W listopadzie chcemy zwrócić Waszą uwagę na – wydawałoby się – mało istotny detal w architekturze wleńskiego zamku. Na zdjęciu powyżej (autorstwa uznanego badacza zamków – dra Rolanda Mruczka), ukazującym południowo-zachodni narożnik tzw. „Domu Romańskiego” (zbudowany z regularnych ciosów) i dostawiony do niego mur obwodowy zamku (z kamienia łamanego).
Po pierwsze – widoczne jest, że mur obwodowy dostawiony jest do narożnika „Domu Romańskiego” – mur obwodowy musiał powstać zatem później od „Domu”.
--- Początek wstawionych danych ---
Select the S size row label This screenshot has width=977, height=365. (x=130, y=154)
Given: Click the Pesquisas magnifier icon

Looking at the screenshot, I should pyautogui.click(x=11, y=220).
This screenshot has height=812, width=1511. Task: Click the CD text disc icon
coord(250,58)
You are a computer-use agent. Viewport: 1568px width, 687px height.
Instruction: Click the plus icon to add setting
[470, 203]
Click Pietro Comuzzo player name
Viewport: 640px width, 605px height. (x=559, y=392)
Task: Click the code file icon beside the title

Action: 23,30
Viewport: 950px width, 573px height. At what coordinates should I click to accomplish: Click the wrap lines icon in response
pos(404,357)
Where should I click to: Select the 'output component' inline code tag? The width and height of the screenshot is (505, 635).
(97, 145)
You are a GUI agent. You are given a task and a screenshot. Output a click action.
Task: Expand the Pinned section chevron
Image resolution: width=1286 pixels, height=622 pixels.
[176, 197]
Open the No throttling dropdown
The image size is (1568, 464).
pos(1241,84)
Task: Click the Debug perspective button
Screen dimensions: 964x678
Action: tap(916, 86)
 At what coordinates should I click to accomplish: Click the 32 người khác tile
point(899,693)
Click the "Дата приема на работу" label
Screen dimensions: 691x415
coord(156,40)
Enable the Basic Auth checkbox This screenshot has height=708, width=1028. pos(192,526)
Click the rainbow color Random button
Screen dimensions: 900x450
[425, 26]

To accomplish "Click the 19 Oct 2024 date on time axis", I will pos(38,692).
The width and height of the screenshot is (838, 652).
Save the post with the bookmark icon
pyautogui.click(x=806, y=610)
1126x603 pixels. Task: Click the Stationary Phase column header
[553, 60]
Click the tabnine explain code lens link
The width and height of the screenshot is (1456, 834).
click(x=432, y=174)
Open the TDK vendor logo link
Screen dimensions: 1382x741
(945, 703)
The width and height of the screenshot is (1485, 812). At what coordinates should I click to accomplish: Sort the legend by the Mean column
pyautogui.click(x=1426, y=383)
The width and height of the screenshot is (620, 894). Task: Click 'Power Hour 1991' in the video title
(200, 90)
Po drugie – prosimy zwrócić uwagę na tzw. „sztaufijski” cios (z grubym rustykowanym wybrzuszeniem), który z pewnością nie miał być pierwotnie zasłonięty dostawionym murem obwodowym. Zatem, z pewnością w pierwszej fazie „Dom romański” był nie tylko budynkiem wolnostojącym, ale – dzięki temu wyjątkowemu w skali Polski zdobieniu (cios z wybrzuszeniem) – możemy stwierdzić, że musiał mieć charakter reprezentacyjny.